Civil Society, Headlines, Human Rights, Latin America & the Caribbean

SOUTH AMERICA: Amnesties for Dictatorship Crimes Slowly Crumble

Marcela Valente*

BUENOS AIRES, Sep 13 2010 (IPS) - At very different paces, Argentina, Brazil, Chile and Uruguay advance down the path towards annulling or at least neutralising the laws that protected those responsible for human rights crimes committed under their dictatorships in the 1970s and 1980s.

Argentina's "Dirty War" (1974-1983) left as many as 30,000 people "disappeared," say human rights groups. Credit:

Argentina's "Dirty War" (1974-1983) left as many as 30,000 people "disappeared," say human rights groups. Credit:

“The political processes and legal systems of each country are very different,” Argentine Víctor Abramovich, executive secretary of the Institute of Human Rights Public Policies of Mercosur (Southern Cone Common Market), told IPS.

It is preferable to “analyse the advances of each one, without comparing or ranking them,” added the jurist, who served as vice-president of the Inter- American Commission on Human Rights and was recently elected to head this new Institute of the Mercosur bloc, comprising Argentina, Brazil, Uruguay and Paraguay, with Venezuela in the process towards full membership.

Abramovich served as director of the non-governmental Centre for Legal and Social Studies (CELS) in 2001, when Argentine judges began to declare unconstitutional the “full stop” and “due obedience” laws, which in the mid- 1980s had suspended the lawsuits against the officials and hundreds of people responsible for the torture and forced disappearances of the 1976- 1983 dictatorship.

Argentina’s Supreme Court of Justice upheld the unconstitutionality of those laws in 2005.

The jurist explained that in the case of Argentina, the international human rights treaties, which establish that crimes against humanity cannot be immune from punishment, were incorporated into the Constitution in the 1994 reforms.


But in addition to those obligations, there is a jurisprudence in this country that is “very receptive” to international law, he said. This juridical environment is also found in Colombia and Peru, he added.

The legal system also relies on a favourable political environment, in Abramovich’s opinion. Prior to the Supreme Court decision and at the request of the government of then-President Néstor Kirchner (2003-2007), Congress also annulled the so-called pardon laws.

The pardons of the dictatorship’s leaders had been granted soon after Carlos Menem took office as president (1989-1999). But once the old laws were declared unconstitutional and the pardons were annulled, the cases for crimes against humanity were reopened.

Forced disappearance was rampant during Argentina’s “dirty war.” There are documents and witnesses to some 10,000 disappearances during the de facto regime, but human rights organisations say the real figure is around 30,000.

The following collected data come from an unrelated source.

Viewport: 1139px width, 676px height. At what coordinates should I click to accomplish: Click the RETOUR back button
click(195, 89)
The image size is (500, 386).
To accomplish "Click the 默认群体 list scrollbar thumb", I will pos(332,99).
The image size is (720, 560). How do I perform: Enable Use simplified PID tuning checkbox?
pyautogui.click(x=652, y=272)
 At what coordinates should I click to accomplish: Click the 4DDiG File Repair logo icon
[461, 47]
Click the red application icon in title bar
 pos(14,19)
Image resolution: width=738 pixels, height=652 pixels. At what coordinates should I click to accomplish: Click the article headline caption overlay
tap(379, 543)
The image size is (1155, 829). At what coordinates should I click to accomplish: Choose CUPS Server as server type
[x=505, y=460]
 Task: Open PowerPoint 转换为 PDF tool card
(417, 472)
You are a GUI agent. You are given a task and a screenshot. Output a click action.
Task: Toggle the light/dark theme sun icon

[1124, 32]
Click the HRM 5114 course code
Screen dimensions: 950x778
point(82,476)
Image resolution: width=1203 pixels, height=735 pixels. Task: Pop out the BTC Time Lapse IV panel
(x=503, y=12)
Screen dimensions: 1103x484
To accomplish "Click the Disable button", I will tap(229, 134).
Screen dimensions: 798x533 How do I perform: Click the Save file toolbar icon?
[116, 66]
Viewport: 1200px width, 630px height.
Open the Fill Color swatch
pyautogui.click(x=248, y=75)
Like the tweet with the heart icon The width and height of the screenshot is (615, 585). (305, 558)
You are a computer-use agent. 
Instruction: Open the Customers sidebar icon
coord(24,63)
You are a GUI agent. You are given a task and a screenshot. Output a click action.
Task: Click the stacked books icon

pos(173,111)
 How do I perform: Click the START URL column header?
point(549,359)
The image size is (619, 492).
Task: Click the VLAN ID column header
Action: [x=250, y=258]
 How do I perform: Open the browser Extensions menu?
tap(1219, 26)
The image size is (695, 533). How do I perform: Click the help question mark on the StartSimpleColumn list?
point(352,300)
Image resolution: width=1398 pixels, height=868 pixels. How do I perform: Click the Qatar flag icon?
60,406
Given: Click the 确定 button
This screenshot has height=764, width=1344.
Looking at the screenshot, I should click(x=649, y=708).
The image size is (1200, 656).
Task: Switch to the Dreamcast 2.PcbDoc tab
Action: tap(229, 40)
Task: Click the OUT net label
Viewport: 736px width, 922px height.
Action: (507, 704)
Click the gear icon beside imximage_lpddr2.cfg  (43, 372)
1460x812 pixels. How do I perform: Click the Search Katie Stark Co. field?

The latest report from the attorney general’s office is that 654 of those accused of human rights crimes under the dictatorship are facing trial, and 110 have been convicted.

The situation is different in Chile, Brazil and Uruguay, where amnesty laws still stand — but they do not always stand in the way of justice.

“There is a common pattern, but the international treaties do not hold the same authority in the internal legal system of each country,” said Abramovich.

In Brazil, the incorporation of those international norms “needs development,” he said. Brazil’s 1964-1985 dictatorship sanctioned an amnesty law in 1979 that remains in force today, and the executive and judicial branches of government are reticent to revisit it.

The leftist government of President Luiz Inácio Lula da Silva argued that it would not review the amnesty because the law brought “conciliation and pacification.” Instead it is working to create a truth commission, but it faces strong resistance from military leaders.

Abramovich did note that the debate over the creation of a commission to determine the fate of the Brazilian dictatorship’s victims is a positive step. “These are processes that permit gradual progress,” he said.

Brazil’s judiciary is still not very keen on delving into the nation’s past. In 2008, the Order of Attorneys of Brazil was unsuccessful in bringing a case before the Federal Supreme Tribunal that would annul the amnesties in cases of torture and forced disappearance.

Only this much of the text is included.